• Aimé Pache, nouvelle tentative

    Je suis tout de même saisi de scrupules.
    Effrayant ce poids de l'éducation. Ce souci de cohérence. Cette inquiétude de l'image. Cette crainte de ne point être pris au sérieux. Menace insurmontable qui nous conduirait plutôt vers la fable que vers la rigueur philosophique par peur d'être pris en défaut ? Pour se prémunir sous un masque de fantaisie de tout reproche de légèreté ? Comme si le plus sérieux des raisonnements n'était pas avant tout fantasque... Comme si la plus délurée des fictions ne reposait pas sur la plus solide des constructions.
    Seulement si l'un prétend au système, le système de l'autre reste sans prétention. Ce qui n'implique pas qu'il n'aura pas de répercussions. Souvent ce qui élargit enrichit bien davantage que ce qui cherche à clôturer et se poser des questions ouvre plus de mondes que de trouver des réponses.

    Mais voilà qu'une fois de plus je contourne le sujet du jour qui était déjà celui d'hier. Il doit y avoir une infra-raison qui me retient d'embrasser cet Aimé. Mais je ne vais pas tenter de la déterminer aujourd'hui sinon dans trois mois je serai à la énième tentative de causer de ce récit.

    Aimé Pache. Vaudois de campagne fils du juge et d'une mère si aimante qu'elle en demeure maternante jusque sur le tard. Et toujours davantage au fur et à mesure qu'elle ressent la distance qui se crée quand le mouvement de la vie dont elle a tenu la place centrale se déplace vers sa descendance. Ce qui à la fois permet à Aimé Pache de s'essayer dans la voie artistique puisqu'elle l'aime suffisamment pour le lui permettre sans condition. - Mais quand il se manifeste au-delà de la compréhension, l'amour est-il toujours inconditionnel ou les conditions sont-elles proportionnelles à la dimension qui les a engendrées ? - Et ce qui peut-être aussi l'écrase durant toutes ses années parisiennes où il traverse un long tunnel qui ne lui permet pas de se libérer. De libérer ses pinceaux.
    Ramuz pense surtout à l'éloignement. A l'orgueil peut-être. Pourtant il ne se ménage pas à la tâche le petit. Il maintient une discipline de fer à laquelle il ne déroge qu'à de rares occasions.
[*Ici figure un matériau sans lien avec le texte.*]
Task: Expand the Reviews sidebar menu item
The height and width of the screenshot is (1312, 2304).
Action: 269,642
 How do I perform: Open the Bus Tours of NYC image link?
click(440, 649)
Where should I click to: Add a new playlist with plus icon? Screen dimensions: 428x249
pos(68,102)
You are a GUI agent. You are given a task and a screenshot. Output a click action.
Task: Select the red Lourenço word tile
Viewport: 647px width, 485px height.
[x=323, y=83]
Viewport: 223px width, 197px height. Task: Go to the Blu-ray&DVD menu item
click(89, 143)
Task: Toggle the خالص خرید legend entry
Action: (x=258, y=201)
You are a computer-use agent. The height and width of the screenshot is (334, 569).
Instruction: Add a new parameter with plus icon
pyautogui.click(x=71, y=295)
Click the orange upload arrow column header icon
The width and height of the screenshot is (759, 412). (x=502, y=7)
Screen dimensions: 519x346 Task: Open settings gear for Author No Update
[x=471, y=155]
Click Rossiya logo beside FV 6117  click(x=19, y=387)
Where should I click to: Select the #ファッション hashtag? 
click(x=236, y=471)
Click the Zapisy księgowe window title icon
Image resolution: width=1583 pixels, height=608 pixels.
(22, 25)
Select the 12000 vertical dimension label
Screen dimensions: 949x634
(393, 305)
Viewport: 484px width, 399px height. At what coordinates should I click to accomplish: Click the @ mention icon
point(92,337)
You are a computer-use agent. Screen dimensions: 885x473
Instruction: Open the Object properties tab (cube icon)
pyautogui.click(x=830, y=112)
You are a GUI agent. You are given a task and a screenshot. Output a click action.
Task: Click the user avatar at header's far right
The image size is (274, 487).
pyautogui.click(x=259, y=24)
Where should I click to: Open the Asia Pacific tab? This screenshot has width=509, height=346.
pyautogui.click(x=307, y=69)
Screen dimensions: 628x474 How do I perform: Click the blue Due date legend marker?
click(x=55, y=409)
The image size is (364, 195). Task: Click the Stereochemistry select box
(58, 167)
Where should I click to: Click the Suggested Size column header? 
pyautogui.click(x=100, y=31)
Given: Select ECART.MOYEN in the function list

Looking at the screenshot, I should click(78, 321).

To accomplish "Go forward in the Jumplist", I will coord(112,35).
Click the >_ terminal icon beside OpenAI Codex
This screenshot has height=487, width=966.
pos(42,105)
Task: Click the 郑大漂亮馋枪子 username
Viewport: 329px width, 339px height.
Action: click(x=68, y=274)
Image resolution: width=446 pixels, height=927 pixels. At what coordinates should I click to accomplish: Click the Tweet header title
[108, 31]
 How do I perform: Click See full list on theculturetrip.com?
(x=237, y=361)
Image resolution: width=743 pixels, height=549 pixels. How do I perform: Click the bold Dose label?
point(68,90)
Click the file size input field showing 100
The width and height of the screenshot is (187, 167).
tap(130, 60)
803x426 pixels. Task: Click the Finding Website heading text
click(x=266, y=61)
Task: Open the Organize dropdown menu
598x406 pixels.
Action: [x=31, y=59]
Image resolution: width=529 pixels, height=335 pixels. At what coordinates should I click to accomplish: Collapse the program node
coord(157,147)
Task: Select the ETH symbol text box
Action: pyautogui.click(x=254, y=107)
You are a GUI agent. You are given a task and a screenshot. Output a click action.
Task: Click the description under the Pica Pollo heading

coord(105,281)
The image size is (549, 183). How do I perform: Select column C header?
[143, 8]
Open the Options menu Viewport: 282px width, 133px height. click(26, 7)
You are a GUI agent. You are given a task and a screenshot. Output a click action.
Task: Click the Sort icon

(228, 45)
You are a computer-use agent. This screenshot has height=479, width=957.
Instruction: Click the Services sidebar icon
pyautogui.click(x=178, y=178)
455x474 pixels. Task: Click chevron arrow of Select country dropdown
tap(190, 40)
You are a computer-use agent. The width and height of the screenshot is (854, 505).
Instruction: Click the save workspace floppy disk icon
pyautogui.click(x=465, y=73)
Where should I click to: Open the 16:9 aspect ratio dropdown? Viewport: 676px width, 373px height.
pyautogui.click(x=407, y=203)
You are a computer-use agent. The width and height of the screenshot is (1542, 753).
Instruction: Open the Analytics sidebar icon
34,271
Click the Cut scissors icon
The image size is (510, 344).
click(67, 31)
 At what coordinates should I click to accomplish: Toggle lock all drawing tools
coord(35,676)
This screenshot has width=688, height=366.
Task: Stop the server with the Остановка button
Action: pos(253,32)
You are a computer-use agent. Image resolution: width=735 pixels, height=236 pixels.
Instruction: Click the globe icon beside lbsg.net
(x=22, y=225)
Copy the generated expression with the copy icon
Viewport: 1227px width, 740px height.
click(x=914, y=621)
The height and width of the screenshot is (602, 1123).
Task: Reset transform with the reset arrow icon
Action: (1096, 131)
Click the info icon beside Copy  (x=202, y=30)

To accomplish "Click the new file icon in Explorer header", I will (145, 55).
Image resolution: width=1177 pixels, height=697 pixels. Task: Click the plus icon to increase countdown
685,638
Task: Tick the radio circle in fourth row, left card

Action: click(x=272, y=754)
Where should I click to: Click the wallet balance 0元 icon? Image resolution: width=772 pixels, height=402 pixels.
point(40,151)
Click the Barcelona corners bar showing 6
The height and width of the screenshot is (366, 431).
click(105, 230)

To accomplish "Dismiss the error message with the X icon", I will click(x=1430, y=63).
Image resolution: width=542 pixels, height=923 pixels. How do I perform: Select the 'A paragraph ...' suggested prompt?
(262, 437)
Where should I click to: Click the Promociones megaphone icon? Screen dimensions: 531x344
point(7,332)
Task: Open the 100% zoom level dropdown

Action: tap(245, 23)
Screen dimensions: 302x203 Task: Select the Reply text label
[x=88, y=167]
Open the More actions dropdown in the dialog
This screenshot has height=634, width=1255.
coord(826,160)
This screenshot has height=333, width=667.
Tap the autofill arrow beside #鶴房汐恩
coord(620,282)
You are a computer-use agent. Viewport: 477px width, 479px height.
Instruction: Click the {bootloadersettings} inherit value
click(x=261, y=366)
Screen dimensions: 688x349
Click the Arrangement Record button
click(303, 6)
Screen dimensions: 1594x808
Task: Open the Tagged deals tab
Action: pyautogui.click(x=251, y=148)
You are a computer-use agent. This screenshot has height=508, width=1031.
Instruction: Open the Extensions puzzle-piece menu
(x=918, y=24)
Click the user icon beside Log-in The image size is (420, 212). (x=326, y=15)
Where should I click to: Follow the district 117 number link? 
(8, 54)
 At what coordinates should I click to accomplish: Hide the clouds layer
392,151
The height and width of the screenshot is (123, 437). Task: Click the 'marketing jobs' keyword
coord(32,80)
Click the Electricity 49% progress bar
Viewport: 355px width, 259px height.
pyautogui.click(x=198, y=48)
Et ainsi happé dans le travail et perturbé par un amour naissant et qui lui tombe du ciel il repousse son retour au pays malgré les appels pressants mais vagues - elle ne veut pas l'inquiéter - de sa mère, qui s'éteint avant qu'il n'ait pu lui dire adieu. Perturbé, Aimé rentre à Paris où peu à peu gagné puis vaincu par la culpabilité il détruit sa relation à peine sortie de l'état passionnel. De retour vers ses racines, nous assistons à sa rémission, à sa renaissance du noir total à la lumière, à la résolution existentielle de sa place dans le monde ou plus précisément de sa nécessaire contribution en tant que partie du grand tout.

    C'est cette fin qui grippa pour moi. Ramuz possède une telle force dans l'évocation de la déchéance ou de la rencontre amoureuse (promesse de déchéance ?) que cette douleur terrible de la culpabilité ou de l'amour est ressentie jusqu'à la nausée, jusqu'à l'angoisse. - Évidemment il touche à nos profondeurs... - Il est si pertinent dans la noirceur que la résolution finale sonne comme une usurpation de la réalité, comme un subterfuge grotesque. On se sent un peu floué, comme si une fée clochette apparaissait au centre d'un tableau hyperréaliste. On peine à y croire.